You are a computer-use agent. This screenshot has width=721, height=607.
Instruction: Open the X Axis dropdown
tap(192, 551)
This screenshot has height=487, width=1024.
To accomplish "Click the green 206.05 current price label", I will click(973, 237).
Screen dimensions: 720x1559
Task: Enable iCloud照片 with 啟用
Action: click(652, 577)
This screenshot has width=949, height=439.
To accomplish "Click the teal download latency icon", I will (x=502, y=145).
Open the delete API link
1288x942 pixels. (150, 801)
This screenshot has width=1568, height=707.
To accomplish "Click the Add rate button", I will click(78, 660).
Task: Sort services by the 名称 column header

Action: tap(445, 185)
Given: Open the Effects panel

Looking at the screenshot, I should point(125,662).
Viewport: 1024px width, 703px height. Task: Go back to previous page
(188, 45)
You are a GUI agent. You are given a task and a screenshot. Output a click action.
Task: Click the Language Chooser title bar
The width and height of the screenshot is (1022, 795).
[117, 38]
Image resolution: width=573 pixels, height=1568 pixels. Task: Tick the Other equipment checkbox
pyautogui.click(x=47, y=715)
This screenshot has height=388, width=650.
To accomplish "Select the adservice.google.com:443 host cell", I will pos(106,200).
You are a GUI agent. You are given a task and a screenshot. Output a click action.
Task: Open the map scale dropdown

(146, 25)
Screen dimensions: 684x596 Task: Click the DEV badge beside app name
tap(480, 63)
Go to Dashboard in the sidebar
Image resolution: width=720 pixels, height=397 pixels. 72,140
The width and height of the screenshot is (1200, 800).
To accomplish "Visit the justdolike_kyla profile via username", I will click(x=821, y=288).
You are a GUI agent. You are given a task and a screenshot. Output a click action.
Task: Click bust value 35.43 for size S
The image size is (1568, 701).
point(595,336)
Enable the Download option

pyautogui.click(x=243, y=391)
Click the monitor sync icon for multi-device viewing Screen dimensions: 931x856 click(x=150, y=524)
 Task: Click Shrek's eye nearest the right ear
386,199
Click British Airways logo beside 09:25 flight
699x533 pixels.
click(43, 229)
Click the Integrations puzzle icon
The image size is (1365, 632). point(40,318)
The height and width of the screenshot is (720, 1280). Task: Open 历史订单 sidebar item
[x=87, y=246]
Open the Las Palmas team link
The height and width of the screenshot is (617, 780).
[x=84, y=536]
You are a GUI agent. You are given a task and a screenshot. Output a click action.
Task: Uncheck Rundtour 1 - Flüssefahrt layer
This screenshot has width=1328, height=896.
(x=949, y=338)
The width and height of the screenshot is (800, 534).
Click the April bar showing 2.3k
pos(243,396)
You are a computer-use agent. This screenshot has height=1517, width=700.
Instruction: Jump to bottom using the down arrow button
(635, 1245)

#### STATED PROBLEM:
Copy every line of the records that contains the word "link", keeping only those lines. Matching is case-sensitive.

#### TASK SOLUTION:
Open the delete API link
Open the Las Palmas team link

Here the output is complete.